_What is being asked_: Your task is to reproduce, verbatim and without pictures, the lines from the opening of the listing through the line containing "You are a computer-use agent.".

[Exercise input — start]

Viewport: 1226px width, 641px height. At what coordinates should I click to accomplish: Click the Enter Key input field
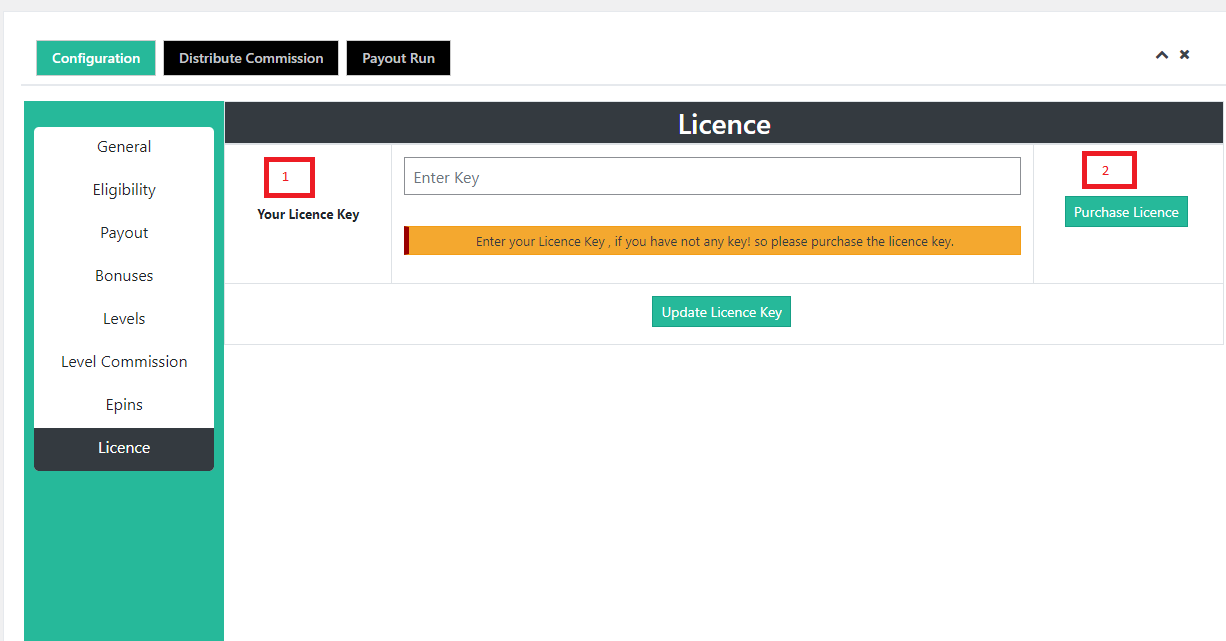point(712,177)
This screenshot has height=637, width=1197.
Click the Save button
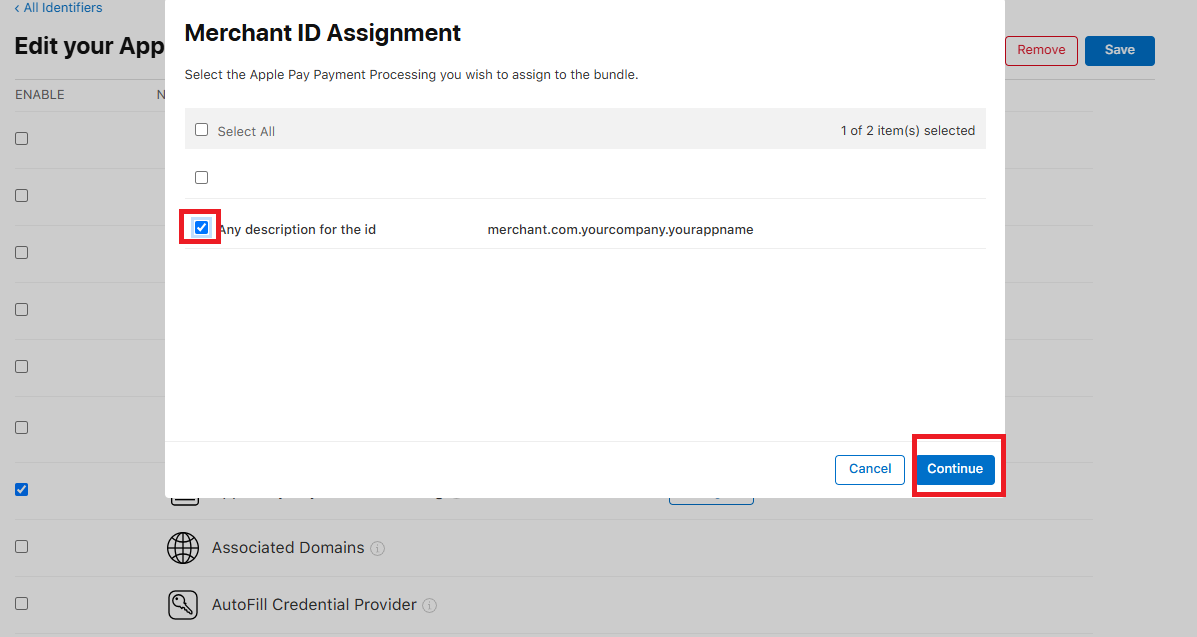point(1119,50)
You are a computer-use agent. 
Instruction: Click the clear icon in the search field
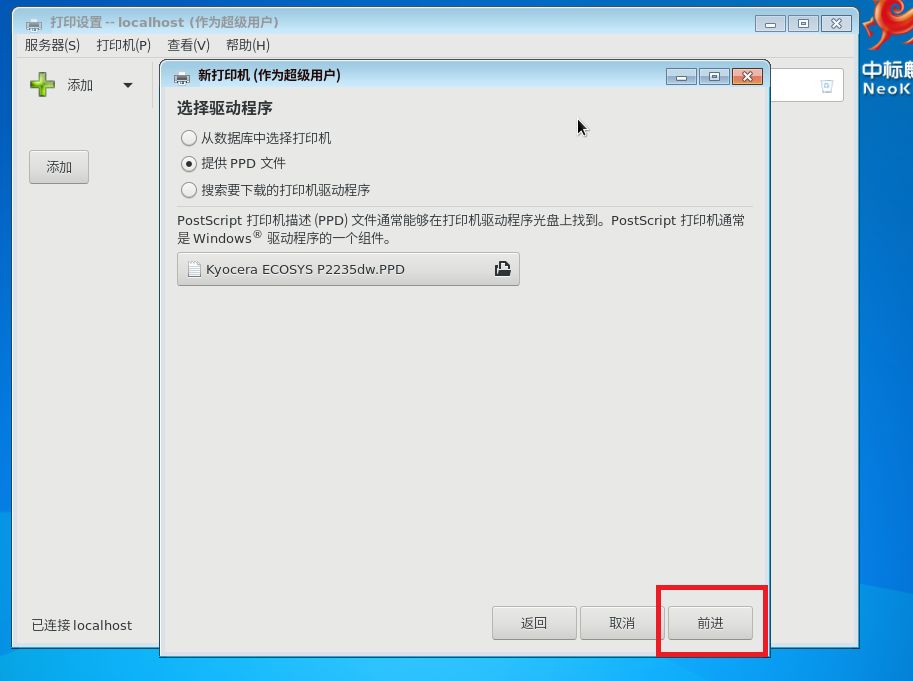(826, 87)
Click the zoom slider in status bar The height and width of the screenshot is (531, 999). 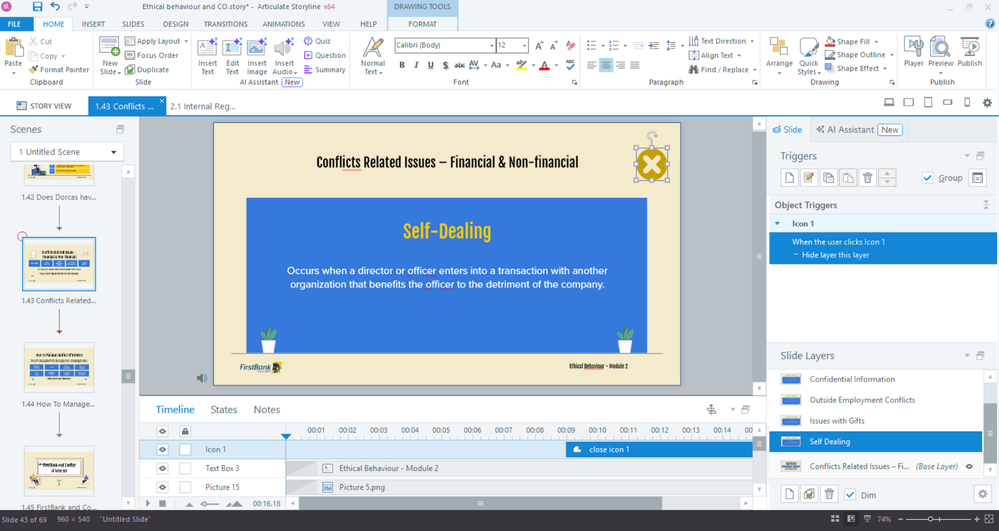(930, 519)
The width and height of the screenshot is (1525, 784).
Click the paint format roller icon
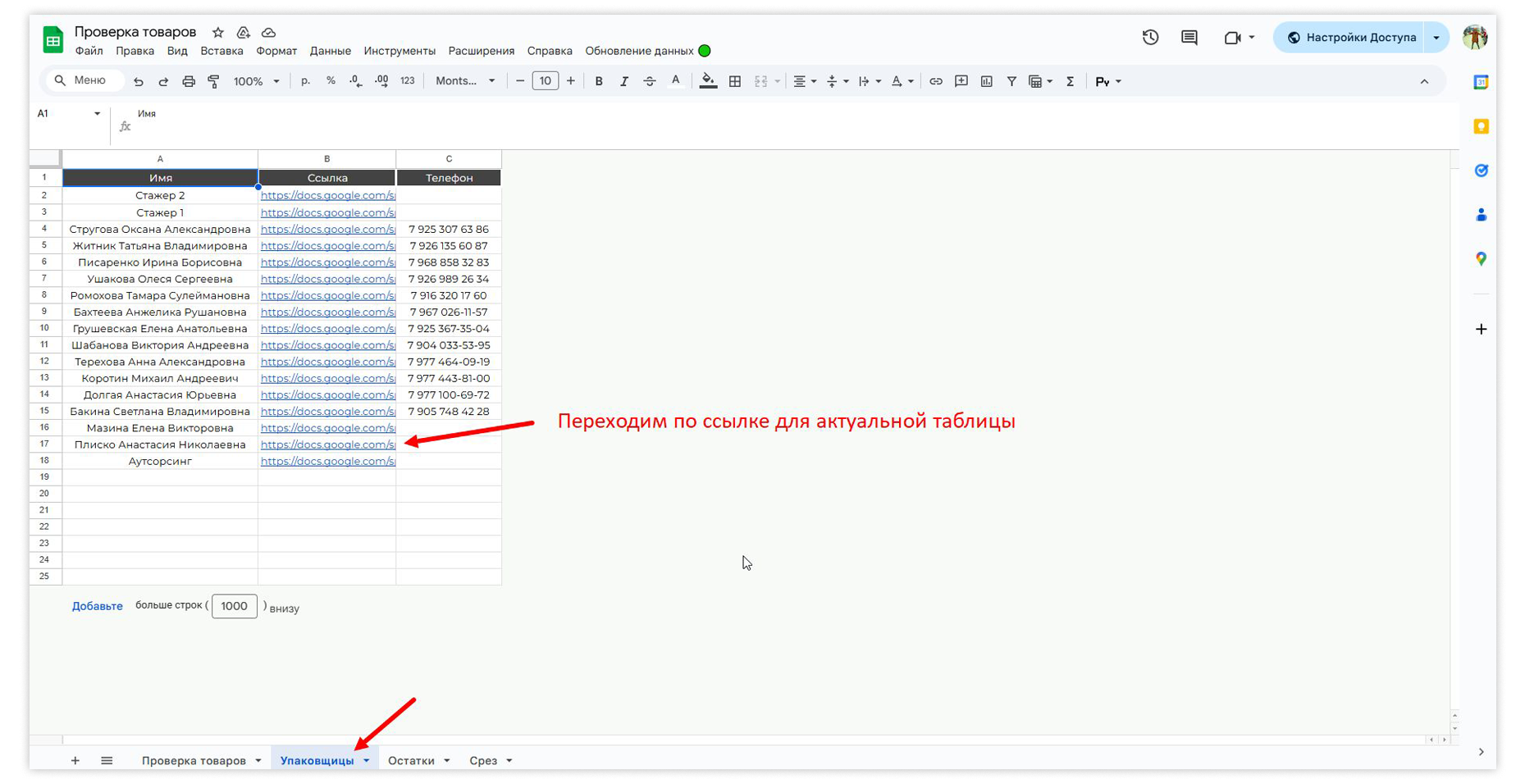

[Exercise input — finish]

_Answer section_:
Viewport: 1226px width, 641px height. At what coordinates should I click to accomplish: Click the Enter Key input field
point(712,177)
This screenshot has height=637, width=1197.
Click the Save button
point(1119,50)
You are a computer-use agent. 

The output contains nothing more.